Google 'anti-aging' group has a website

Aug 12, 2014
The Google logo is seen at company headquarters in Mountain View, California on September 2, 2011

Google's new company aimed at addressing problems of health and aging has taken a step forward—with its own website and mission statement.

"We're tackling aging, one of life's greatest mysteries," says the website of Calico LLC, a project announced last September by Google chief executive Larry Page.

"Calico is a research and development company whose mission is to harness advanced technologies to increase our understanding of the biology that controls lifespan. We will use that knowledge to devise interventions that enable people to lead longer and healthier lives."

As previously announced, the head of the company is Arthur Levinson, who was of Genentech from 1995 to 2009 and is now the chairman of the board of Apple.

The other members of the team, which had not been previously announced, include Hall Barron former chief medical officer of pharmaceutical group Hoffmann-La Roche; David Botstein, a Princeton University genomics professor; and Cynthia Kenyon, a researcher in biology and genetics who comes from the University of California at San Francisco.

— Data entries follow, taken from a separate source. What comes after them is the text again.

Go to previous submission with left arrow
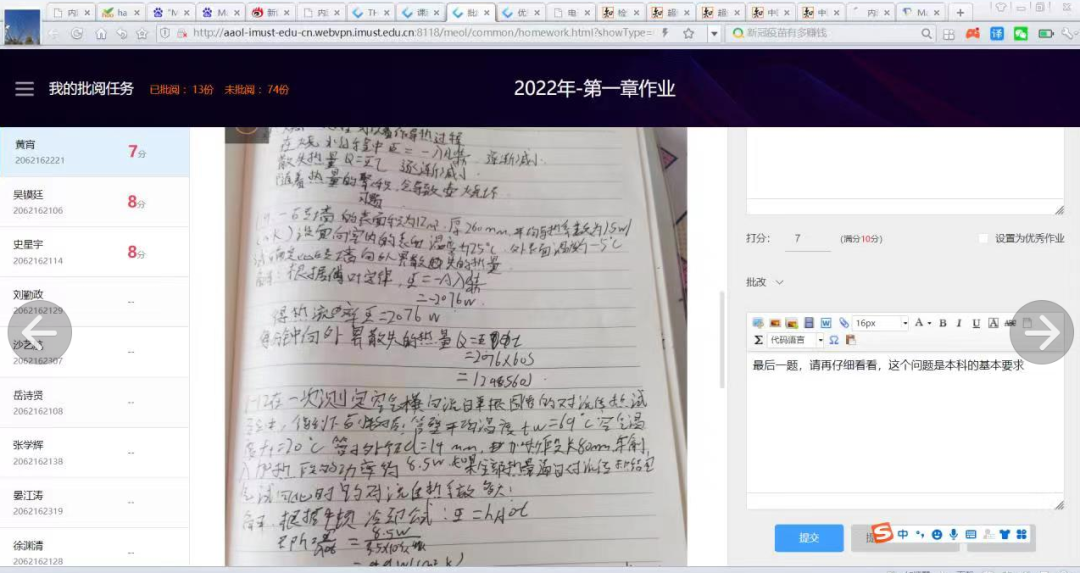The width and height of the screenshot is (1080, 573). (x=39, y=332)
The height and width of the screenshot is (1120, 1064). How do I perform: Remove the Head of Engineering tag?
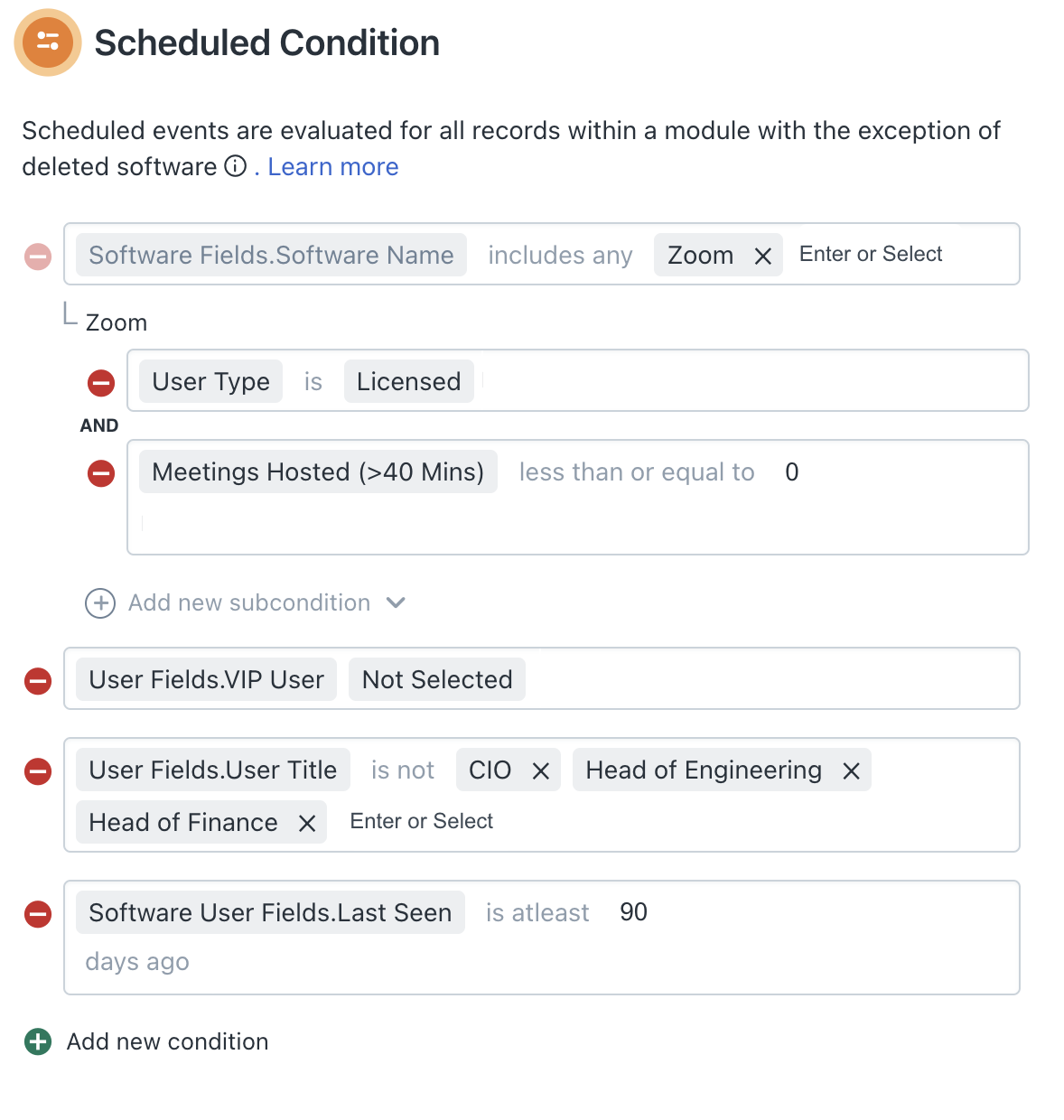tap(851, 771)
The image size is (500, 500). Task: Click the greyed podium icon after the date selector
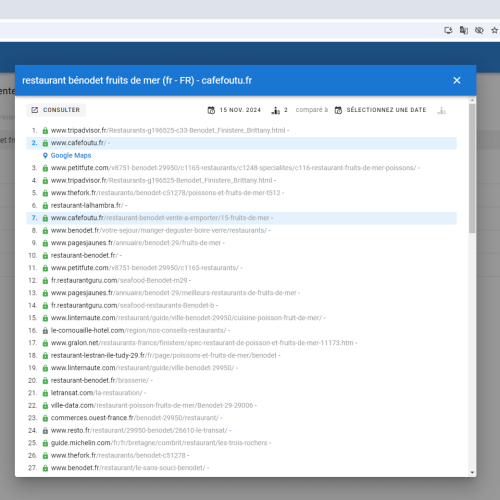point(441,110)
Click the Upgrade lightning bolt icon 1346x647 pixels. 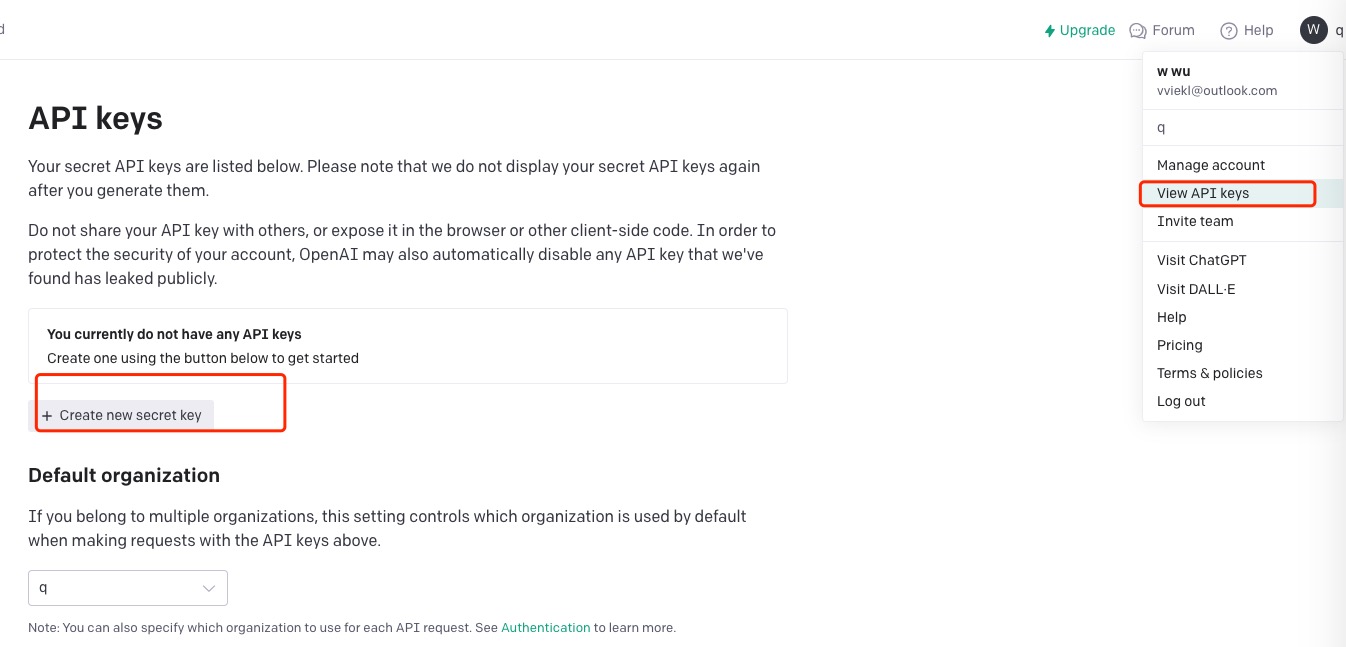pos(1049,31)
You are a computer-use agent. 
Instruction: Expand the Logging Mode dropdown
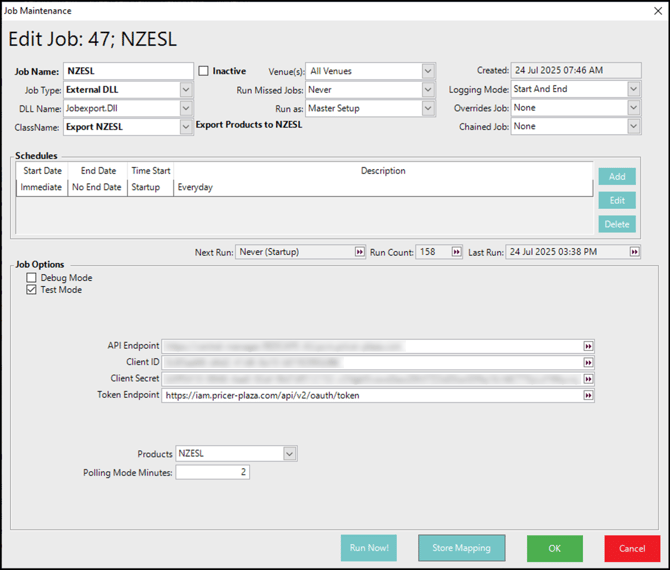[x=633, y=90]
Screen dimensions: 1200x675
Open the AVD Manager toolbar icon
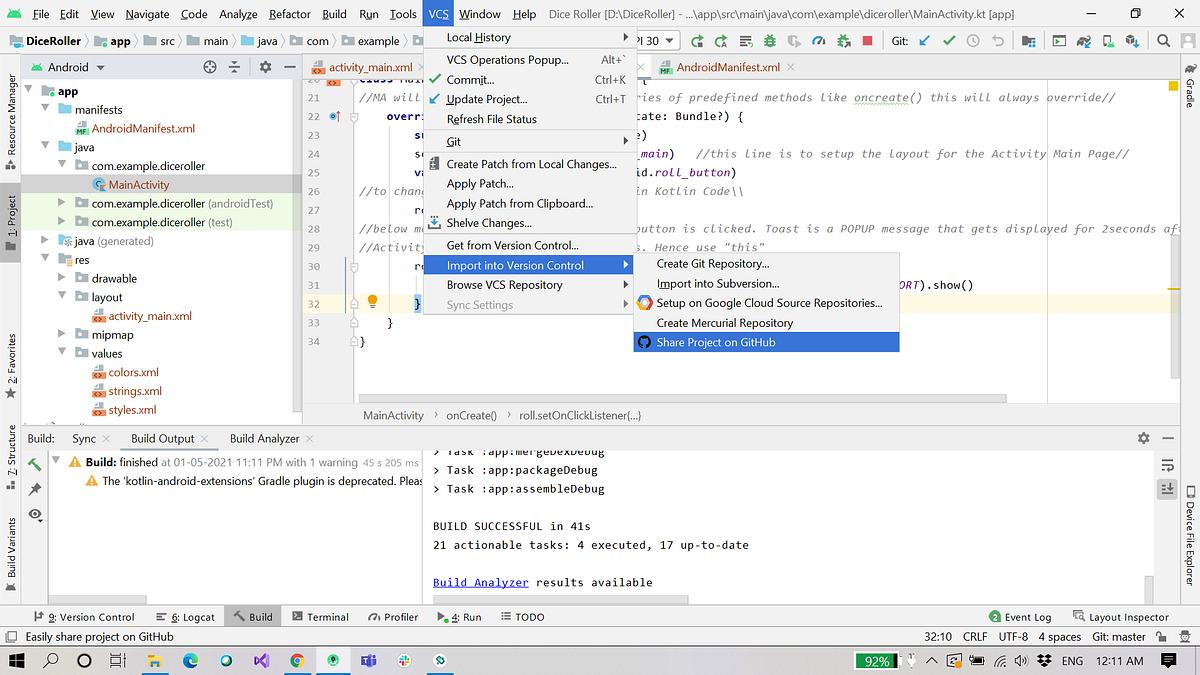(x=1106, y=41)
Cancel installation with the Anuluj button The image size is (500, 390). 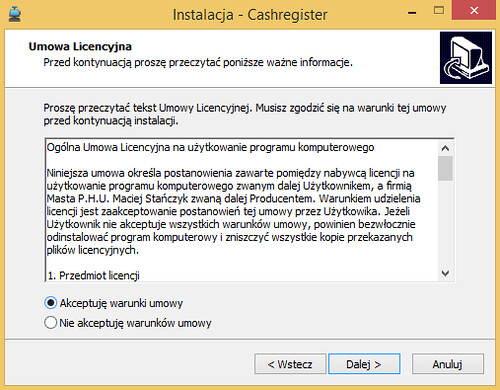448,364
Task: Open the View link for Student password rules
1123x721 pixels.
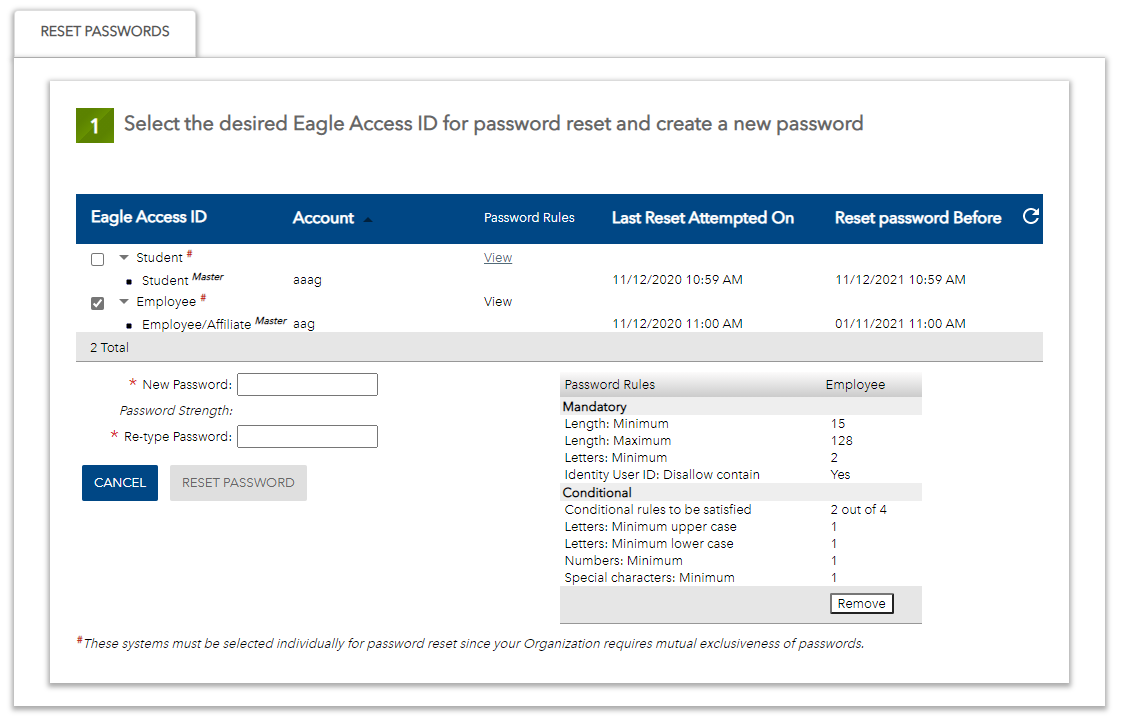Action: coord(497,257)
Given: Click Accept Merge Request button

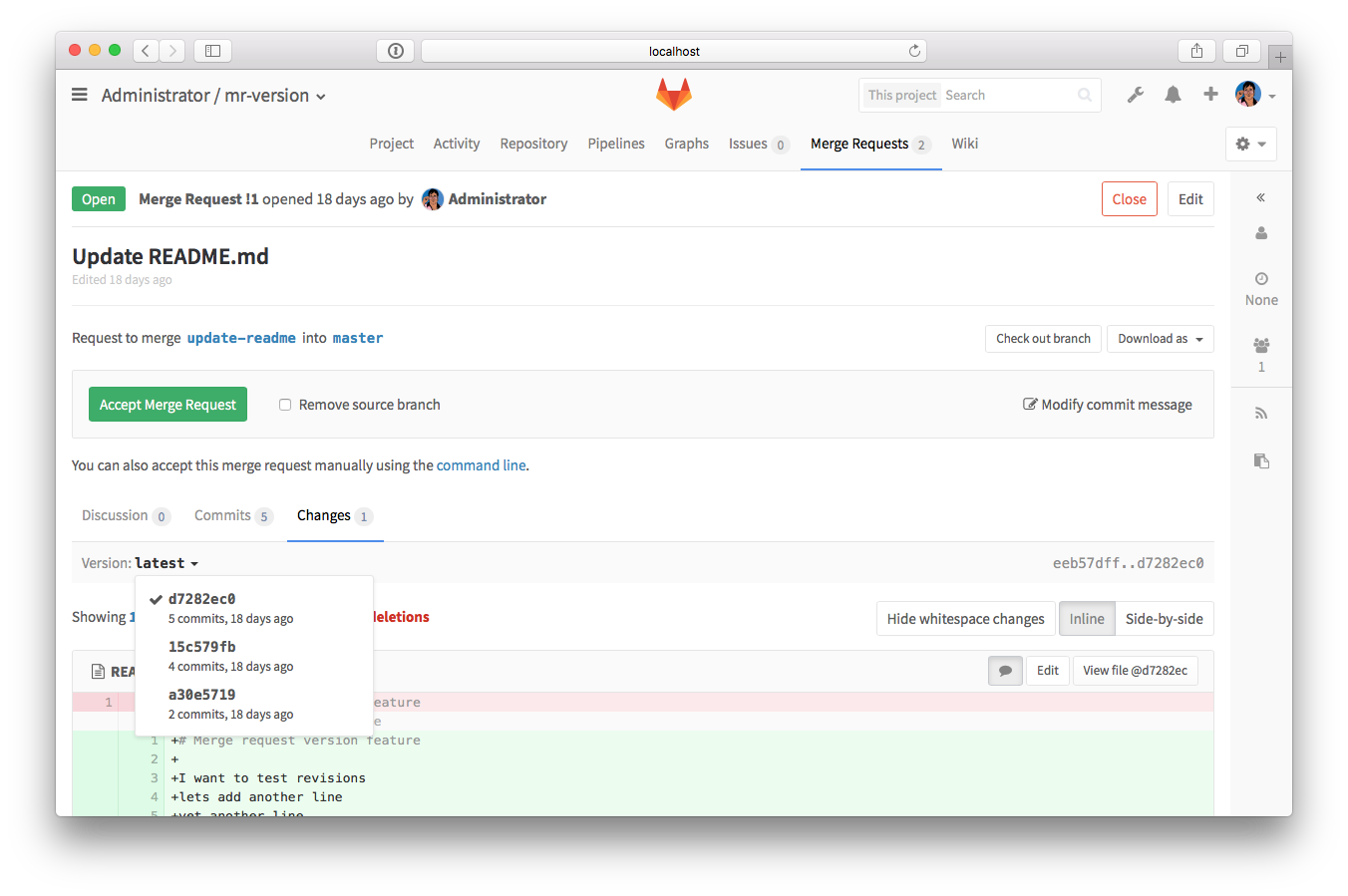Looking at the screenshot, I should pyautogui.click(x=168, y=405).
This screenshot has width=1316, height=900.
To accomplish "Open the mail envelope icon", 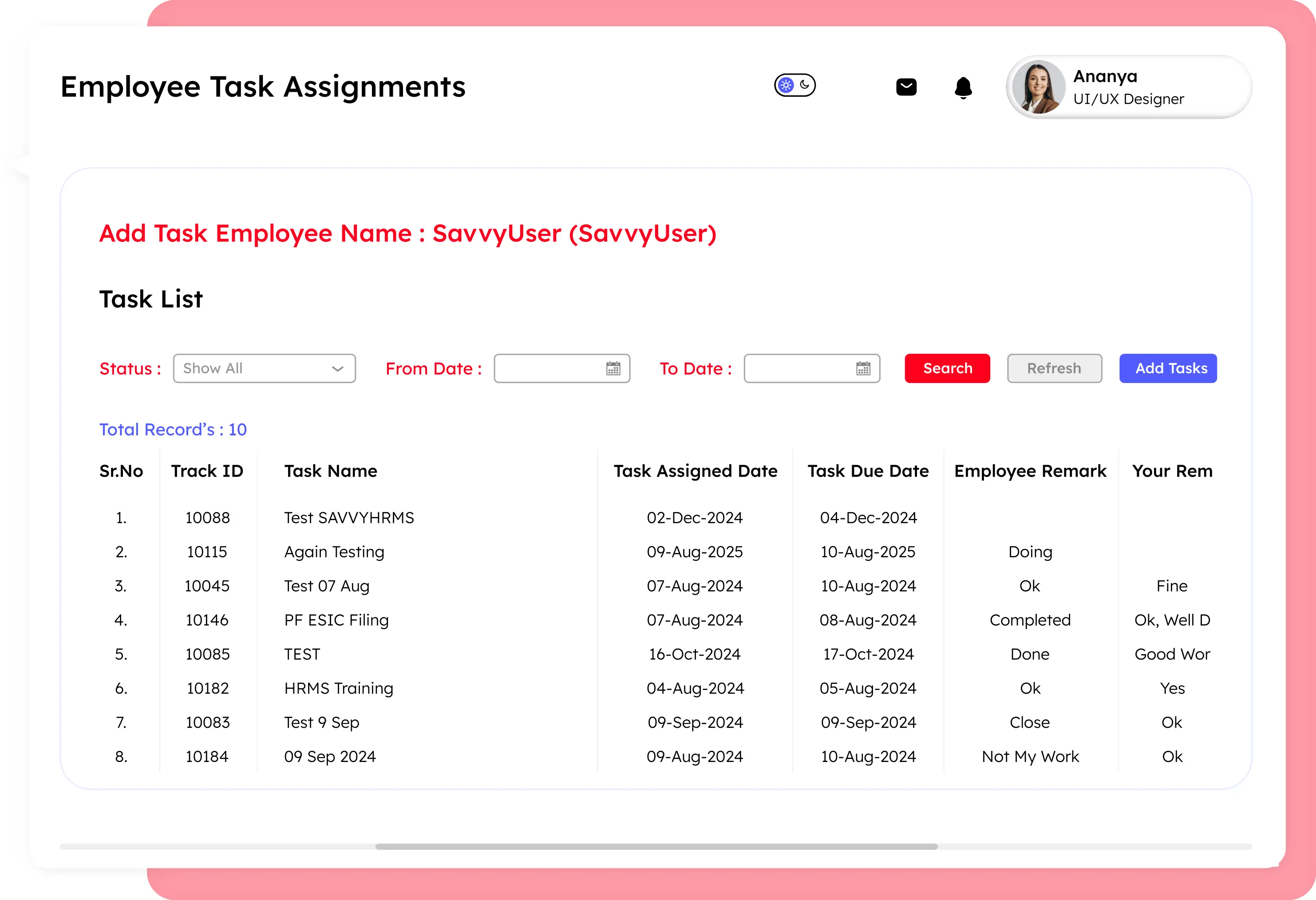I will pyautogui.click(x=906, y=87).
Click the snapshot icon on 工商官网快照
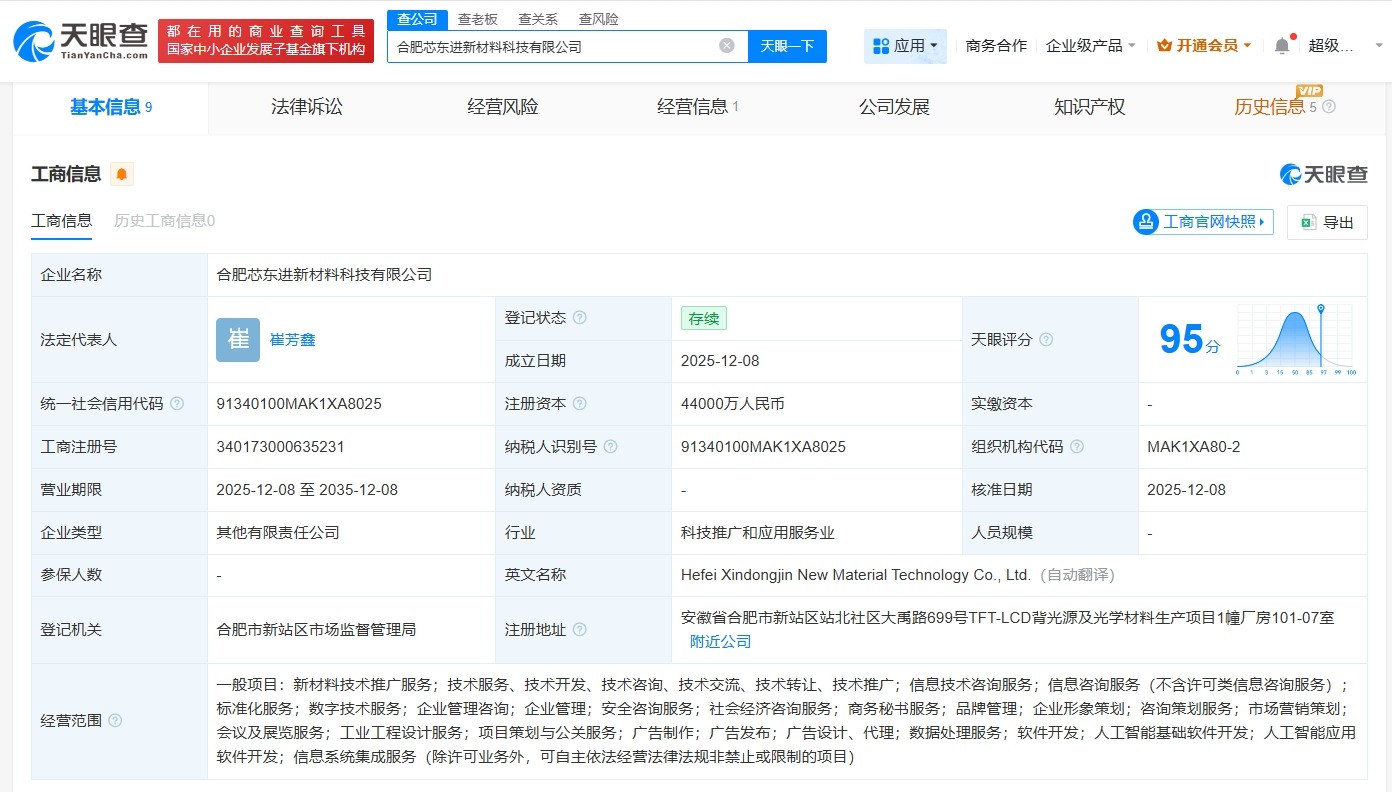This screenshot has width=1392, height=792. (x=1146, y=221)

The team also includes former Genentech oncology researcher Robert Cohen and Jonathan Lewis, an executive from Brussels-based UCB Pharma.

"We are scientists from the fields of medicine, drug development, molecular biology, and genetics," the website said.

"Through our research we're aiming to devise interventions that slow aging and counteract age?related diseases."

Announcing the new investment last year, Page said: "Illness and aging affect all our families. With some longer term, moonshot thinking around healthcare and biotechnology, I believe we can improve millions of lives."

News of the website was reported Monday by SFGate, which is part of the San Francisco Chronicle.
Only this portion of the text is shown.